Every patch of soil is different, but it can generally be divided into four layers, labelled A, B, C and R. A, the topmost layer, is the most-weathered and leached (leaching is the dissolving and carrying off of chemicals by water). It also contains the most organic matter and plant nutrients.  B consists of moderately weathered soil, and tends to accumulate the products leached from A. C contains the parent material for A & B–whatever they started out as before being weathered–while R is not really part of the soil proper; basically, it’s whatever lies under C–usually rock.

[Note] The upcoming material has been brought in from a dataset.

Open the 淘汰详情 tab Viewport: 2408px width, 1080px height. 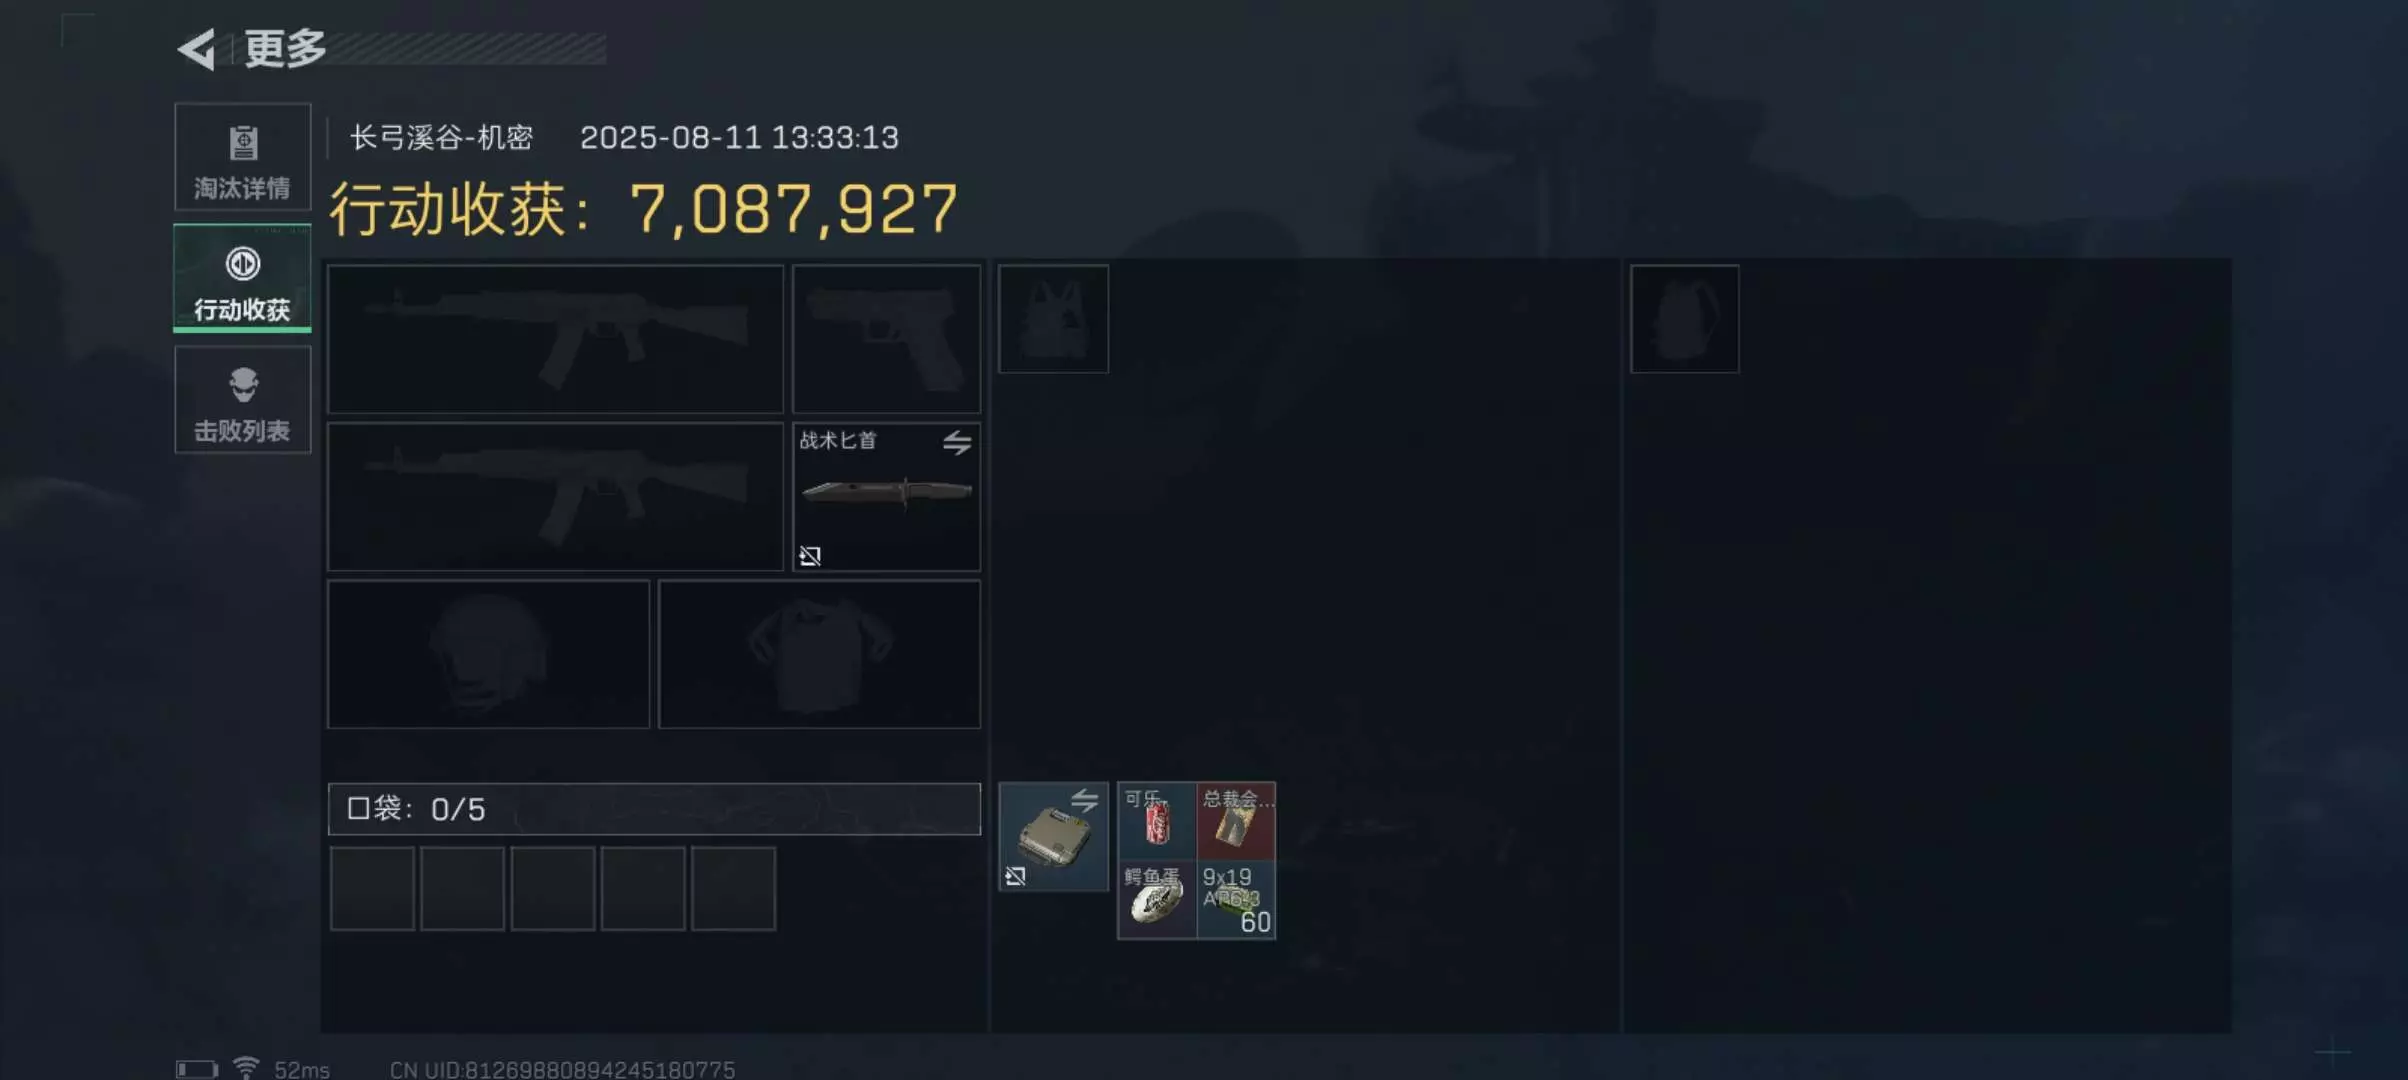242,157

An area’s soil profile depends on several factors: the amount of leaching rainfall (total rainfall minus potential evaporation), the temperature (which influences the solubility of the chemicals in the soil), the topography (which has an impact on drainage and erosion), vegetation (which determines humus content), soil organisms (more on those later), the parent material, and, finally, time. Over time, all these factors change, and with them, the soil.

We live in a region with clayey, dark-brown soil that has a dark-coloured A layer and a brownish B layer, underlain by a grayish layer of lime carbonate accumulation. It’s the A layer we’re most concerned with, because that layer grows our crops and our grass and flowers and blows around so vigorously in the meantime. But it wouldn’t be able to do any of those things (except blow) if soil were just weathered rock. It’s the organic component that makes the difference.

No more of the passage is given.